====== STORED DATA

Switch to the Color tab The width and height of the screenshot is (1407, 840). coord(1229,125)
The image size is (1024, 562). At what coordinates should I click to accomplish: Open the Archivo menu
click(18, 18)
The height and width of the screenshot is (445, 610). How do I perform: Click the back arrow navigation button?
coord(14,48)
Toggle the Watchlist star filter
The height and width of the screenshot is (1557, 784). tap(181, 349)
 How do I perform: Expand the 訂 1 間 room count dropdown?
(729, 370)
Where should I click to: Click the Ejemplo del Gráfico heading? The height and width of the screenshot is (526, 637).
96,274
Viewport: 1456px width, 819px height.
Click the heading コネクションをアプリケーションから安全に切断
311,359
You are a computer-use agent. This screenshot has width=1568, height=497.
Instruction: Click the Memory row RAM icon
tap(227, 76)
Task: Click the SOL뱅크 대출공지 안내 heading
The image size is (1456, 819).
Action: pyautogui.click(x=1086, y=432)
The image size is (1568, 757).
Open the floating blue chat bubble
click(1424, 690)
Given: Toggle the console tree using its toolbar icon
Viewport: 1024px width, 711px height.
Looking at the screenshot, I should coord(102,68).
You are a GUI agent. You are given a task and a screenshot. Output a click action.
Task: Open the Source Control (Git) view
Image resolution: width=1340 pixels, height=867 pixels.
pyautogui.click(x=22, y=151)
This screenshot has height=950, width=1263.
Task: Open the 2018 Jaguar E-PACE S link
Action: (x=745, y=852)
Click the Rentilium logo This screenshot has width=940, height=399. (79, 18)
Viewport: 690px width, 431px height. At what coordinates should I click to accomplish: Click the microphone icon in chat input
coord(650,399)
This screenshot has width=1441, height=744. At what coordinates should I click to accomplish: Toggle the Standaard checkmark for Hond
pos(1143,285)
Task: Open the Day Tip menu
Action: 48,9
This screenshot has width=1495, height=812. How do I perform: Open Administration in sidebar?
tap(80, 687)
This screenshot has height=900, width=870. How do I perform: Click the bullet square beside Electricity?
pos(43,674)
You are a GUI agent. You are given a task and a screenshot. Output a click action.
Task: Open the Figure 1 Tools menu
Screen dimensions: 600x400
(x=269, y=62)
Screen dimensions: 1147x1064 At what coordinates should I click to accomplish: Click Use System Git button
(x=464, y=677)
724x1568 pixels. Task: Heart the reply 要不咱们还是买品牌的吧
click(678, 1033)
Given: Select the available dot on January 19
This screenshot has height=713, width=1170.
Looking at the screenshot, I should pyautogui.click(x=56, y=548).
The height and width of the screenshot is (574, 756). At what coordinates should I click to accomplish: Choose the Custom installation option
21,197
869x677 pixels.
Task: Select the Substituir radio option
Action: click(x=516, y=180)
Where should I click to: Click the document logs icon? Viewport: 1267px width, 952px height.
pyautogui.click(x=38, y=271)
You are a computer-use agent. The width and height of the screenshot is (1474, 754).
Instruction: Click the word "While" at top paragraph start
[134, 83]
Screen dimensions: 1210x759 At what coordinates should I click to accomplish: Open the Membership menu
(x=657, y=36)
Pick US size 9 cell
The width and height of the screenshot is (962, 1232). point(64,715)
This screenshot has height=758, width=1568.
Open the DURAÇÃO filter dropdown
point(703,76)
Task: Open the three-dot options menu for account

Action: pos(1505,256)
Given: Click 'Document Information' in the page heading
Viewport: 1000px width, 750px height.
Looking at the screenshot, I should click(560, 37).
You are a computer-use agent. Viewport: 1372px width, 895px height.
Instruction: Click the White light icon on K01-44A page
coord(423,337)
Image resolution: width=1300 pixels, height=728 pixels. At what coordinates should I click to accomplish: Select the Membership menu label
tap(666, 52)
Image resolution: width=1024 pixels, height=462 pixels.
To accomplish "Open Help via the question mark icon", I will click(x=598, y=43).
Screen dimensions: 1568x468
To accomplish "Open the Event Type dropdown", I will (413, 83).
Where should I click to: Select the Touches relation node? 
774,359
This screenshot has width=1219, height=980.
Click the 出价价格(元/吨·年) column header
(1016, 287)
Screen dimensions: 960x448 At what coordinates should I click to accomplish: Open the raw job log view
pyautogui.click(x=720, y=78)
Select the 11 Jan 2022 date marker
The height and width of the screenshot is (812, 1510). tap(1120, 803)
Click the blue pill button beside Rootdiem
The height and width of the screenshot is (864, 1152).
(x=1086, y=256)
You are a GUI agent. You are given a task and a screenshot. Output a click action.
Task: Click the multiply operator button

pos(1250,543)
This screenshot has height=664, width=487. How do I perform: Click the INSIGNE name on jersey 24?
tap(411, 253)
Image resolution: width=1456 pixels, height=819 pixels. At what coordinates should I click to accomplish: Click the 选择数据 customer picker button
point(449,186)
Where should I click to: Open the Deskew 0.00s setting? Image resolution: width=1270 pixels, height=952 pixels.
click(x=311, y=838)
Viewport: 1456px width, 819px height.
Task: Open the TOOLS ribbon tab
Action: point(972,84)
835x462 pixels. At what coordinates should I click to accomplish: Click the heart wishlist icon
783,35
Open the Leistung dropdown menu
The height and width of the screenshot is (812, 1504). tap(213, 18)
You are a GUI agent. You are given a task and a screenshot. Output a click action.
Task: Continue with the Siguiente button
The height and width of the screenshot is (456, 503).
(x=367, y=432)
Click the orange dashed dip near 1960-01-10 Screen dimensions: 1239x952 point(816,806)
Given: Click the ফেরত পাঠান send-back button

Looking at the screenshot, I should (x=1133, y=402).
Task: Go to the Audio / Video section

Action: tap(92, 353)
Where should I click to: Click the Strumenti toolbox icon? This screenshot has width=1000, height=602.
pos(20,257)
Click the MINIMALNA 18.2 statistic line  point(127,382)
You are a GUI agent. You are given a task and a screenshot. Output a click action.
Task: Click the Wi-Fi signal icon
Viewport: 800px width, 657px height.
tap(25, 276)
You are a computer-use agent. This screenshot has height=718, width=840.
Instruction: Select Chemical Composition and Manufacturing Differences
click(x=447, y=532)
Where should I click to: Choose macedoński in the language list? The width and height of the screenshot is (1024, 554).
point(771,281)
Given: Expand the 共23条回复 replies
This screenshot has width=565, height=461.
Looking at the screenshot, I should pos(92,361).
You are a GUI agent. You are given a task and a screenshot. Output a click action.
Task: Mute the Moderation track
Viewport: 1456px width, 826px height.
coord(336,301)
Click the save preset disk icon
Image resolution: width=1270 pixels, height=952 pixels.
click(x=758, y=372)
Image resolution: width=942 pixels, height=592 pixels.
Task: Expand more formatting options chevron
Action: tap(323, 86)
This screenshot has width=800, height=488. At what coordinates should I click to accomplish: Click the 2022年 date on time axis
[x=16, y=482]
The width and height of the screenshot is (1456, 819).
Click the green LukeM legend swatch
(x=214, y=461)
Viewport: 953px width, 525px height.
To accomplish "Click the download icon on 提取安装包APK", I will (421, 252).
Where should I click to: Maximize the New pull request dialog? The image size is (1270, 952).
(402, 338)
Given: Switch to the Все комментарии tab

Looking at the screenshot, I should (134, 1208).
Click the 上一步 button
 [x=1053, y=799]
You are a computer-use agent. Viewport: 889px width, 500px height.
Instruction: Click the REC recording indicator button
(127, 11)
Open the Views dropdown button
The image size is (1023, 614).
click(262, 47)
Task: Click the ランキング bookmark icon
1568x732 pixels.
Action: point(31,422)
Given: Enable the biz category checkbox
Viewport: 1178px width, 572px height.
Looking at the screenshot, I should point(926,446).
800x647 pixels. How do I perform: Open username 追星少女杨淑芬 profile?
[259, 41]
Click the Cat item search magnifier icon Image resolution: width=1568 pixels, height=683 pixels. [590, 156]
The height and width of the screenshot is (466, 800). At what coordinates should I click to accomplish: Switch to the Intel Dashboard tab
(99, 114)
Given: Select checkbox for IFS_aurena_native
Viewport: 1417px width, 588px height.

============

> [DIRECTION]:
Set down the lines above exactly as they appear, starting at the line that contains "Task: Click the SOL뱅크 대출공지 안내 heading" and ending at the line that contains "Looking at the screenshot, I should coord(102,68).".

> [ANSWER TO THE PROBLEM]:
Task: Click the SOL뱅크 대출공지 안내 heading
The image size is (1456, 819).
Action: pyautogui.click(x=1086, y=432)
The image size is (1568, 757).
Open the floating blue chat bubble
click(1424, 690)
Given: Toggle the console tree using its toolbar icon
Viewport: 1024px width, 711px height.
Looking at the screenshot, I should coord(102,68).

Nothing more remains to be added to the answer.